Prestasi ini menjadi salah satu momen emas bagi sepak bola Tanah Air, di mana Timnas berhasil mengalahkan Thailand melalui drama adu penalti di babak final setelah bermain imbang 0-0.
Tidak hanya di level tim nasional, jejak karier IGK Manila juga sangat melekat dengan klub ibu kota, Persija Jakarta.
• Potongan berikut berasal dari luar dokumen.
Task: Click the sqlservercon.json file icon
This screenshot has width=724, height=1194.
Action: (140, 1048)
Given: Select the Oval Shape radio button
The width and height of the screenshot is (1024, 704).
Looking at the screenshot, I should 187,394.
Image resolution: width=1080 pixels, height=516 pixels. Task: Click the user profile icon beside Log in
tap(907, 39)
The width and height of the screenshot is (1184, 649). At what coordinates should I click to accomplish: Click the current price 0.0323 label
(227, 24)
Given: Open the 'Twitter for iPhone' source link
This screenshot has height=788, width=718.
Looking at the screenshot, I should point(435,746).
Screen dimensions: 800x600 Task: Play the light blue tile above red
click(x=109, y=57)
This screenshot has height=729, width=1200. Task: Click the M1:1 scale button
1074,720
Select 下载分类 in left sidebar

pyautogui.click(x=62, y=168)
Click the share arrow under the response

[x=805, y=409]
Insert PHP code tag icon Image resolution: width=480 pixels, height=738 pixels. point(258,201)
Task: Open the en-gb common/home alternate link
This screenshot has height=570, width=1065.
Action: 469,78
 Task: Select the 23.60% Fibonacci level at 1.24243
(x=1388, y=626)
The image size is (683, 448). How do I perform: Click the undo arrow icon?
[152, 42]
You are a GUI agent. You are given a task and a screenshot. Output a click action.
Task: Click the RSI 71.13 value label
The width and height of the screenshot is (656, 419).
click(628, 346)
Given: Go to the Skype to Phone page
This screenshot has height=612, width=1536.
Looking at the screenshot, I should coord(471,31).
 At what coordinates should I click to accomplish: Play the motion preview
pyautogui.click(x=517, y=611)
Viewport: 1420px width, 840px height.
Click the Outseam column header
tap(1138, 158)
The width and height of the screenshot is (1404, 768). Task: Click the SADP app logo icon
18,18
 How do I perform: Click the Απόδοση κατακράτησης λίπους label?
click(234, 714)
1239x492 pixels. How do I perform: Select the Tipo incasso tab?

Ia pernah mengemban tugas sebagai manajer klub berjuluk Macan Kemayoran tersebut.
Di bawah manajerialnya, Persija juga berhasil meraih prestasi gemilang, salah satunya adalah menjuarai Liga Indonesia pada tahun 2001.
Keberadaannya di Persija berlangsung cukup lama, dan ia baru memutuskan untuk mundur pada 2007 karena alasan usia dan kondisi kesehatan.
Perhatikan Kesejahteraan Pemain
IGK Manila memiliki peran besar dalam perjalanan karier sejumlah pemain legendaris. Ia dikenal sebagai manajer yang sangat memperhatikan kesejahteraan para pemain dan tim.
Pendekatan personalnya dalam mengelola tim membuat banyak pemain merasa nyaman dan termotivasi untuk memberikan yang terbaik di lapangan.
Gaya kepemimpinan yang tegas namun penuh perhatian ini membuatnya sangat dihormati oleh para pemain, pelatih, dan ofisial.
Aktif di Politik
Setelah mengundurkan diri dari dunia sepak bola, IGK Manila tidak berhenti mengabdi. Ia kemudian aktif di dunia politik dan bergabung dengan Partai Nasdem.
Di sana, ia dipercaya untuk mengemban jabatan penting sebagai Gubernur Akademi Bela Negara Partai Nasdem sejak tahun 2020.
Jabatannya ini menunjukkan bahwa dedikasi dan semangatnya untuk bangsa tidak pernah padam, berpindah dari lapangan hijau ke arena pergerakan politik.
Kabar duka ini meninggalkan kesedihan mendalam bagi banyak pihak, baik di kalangan olahraga maupun politik. Kepergian IGK Manila merupakan kehilangan besar bagi Indonesia.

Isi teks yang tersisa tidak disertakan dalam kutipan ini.